DATA SHOWN
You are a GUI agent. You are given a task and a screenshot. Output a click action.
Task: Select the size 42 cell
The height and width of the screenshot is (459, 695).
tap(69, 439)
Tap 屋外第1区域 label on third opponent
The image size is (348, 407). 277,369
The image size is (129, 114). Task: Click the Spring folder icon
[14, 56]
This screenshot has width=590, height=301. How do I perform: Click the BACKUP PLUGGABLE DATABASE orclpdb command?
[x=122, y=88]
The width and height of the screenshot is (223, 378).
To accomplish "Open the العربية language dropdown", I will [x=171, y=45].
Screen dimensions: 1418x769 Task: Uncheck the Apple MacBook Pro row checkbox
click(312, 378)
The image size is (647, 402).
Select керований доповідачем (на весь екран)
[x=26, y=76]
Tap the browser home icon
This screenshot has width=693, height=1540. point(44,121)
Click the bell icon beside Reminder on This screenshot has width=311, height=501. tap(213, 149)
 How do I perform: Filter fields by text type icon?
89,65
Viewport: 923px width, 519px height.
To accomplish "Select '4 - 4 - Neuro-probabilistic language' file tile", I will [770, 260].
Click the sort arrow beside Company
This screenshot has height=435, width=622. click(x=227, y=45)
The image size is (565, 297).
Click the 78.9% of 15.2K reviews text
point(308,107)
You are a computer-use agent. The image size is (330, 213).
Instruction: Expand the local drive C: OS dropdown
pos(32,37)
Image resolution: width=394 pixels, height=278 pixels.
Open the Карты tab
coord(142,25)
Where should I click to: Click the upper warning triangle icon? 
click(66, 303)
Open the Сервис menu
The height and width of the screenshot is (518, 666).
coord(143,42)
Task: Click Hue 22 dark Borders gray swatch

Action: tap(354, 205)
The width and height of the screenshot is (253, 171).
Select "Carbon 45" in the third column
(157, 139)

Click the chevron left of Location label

WHAT YOU SHOULD DO
All lines from the one containing "Open the Сервис menu" through the last line of the data must be set down exactly. No other lines belong in the answer.

EXPECTED ANSWER
Open the Сервис menu
The height and width of the screenshot is (518, 666).
coord(143,42)
Task: Click Hue 22 dark Borders gray swatch

Action: tap(354, 205)
The width and height of the screenshot is (253, 171).
Select "Carbon 45" in the third column
(157, 139)

Click the chevron left of Location label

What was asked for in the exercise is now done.